What “stale-dated” actually means
The six-month guideline comes from the Uniform Commercial Code, the set of standardized commercial laws most states have adopted, and it describes when a bank is permitted to refuse a check rather than when a check technically stops existing. A stale check hasn’t necessarily lost its underlying validity as a promise to pay — the person who wrote it generally still owes that amount — but the bank processing the deposit isn’t obligated to honor an old check the way it would a fresh one.

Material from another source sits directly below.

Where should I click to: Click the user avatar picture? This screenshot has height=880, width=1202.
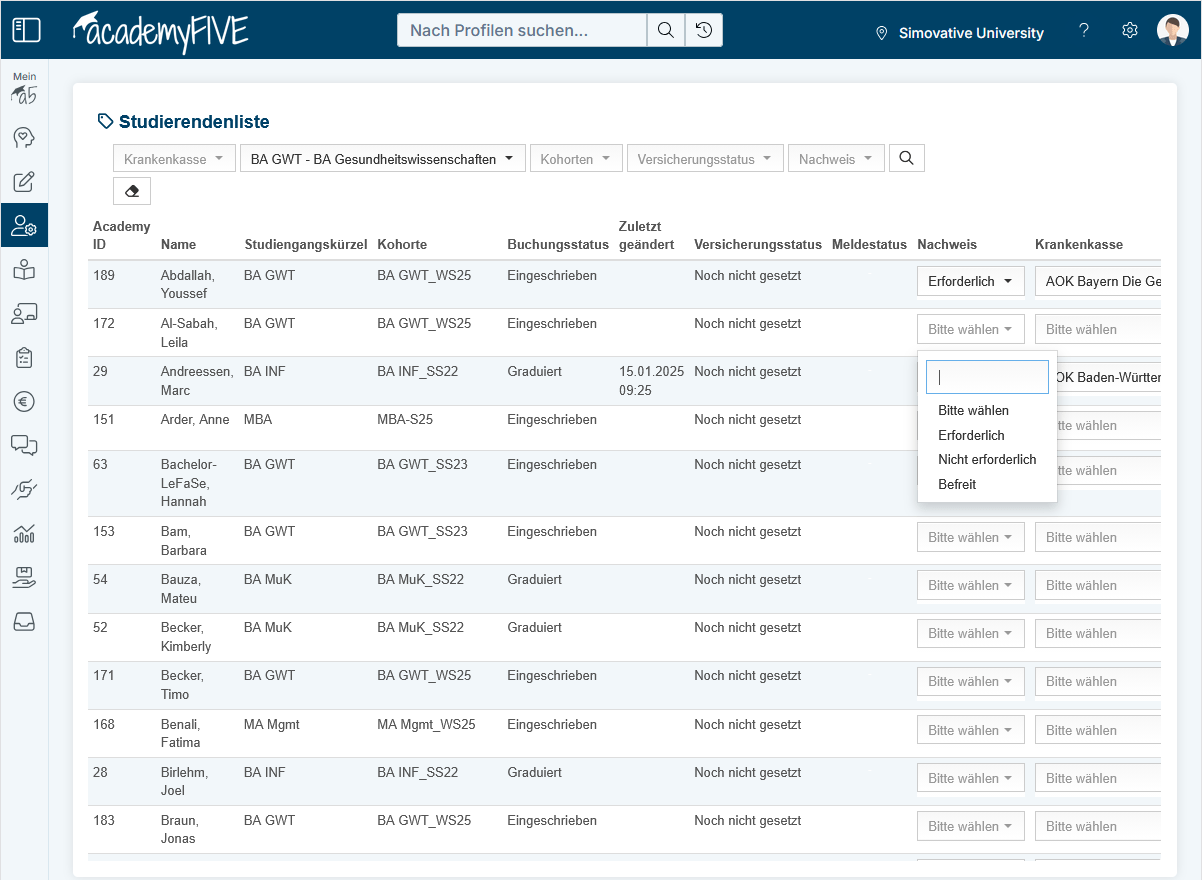[x=1172, y=30]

Why banks treat old checks cautiously
A check sitting uncashed for months raises a few practical questions for a bank: whether the account it’s drawn on is still open, whether the check writer still has sufficient funds set aside for it, and whether the writer might have already assumed the check would never be cashed and spent that money elsewhere. Because of that uncertainty, a bank may call the check writer’s bank to confirm the check is still good, place a temporary hold, or simply decline to process it and ask the depositor to request a replacement.
Exceptions worth knowing
Some checks are effectively designed not to go stale in the same way. A certified check has funds set aside by the bank at the time it’s issued, and a cashier’s check or money order is drawn on the institution itself rather than a personal account, so these are often treated with different, sometimes longer, acceptance windows than an ordinary personal check. Government-issued checks also frequently follow their own separate rules rather than the standard six-month guideline.
Practical steps with an old check
- Ask before assuming. Contacting the check writer to confirm the account is still active and the check is still good avoids a surprise rejection at deposit.
- Deposit promptly when possible. The safest approach with any check, old or new, is depositing it soon after receiving it rather than letting time pass.
- Endorse only when depositing. As with any check, signing the back should happen right before deposit, which matters even more with an old check that’s already been handled and stored for a while.
- Understand it’s a policy choice, not a hard rule. Because the six-month window is a permission for the bank to refuse, not an automatic expiration, outcomes vary by institution.
What to weigh
A stale-dated check isn’t automatically worthless, but it also isn’t certain to be processed the way a fresh one would be. The safer habit is treating any check tied to a specific date, much like a post-dated check works in reverse, as something to deposit or resolve promptly rather than something that can sit indefinitely without consequence.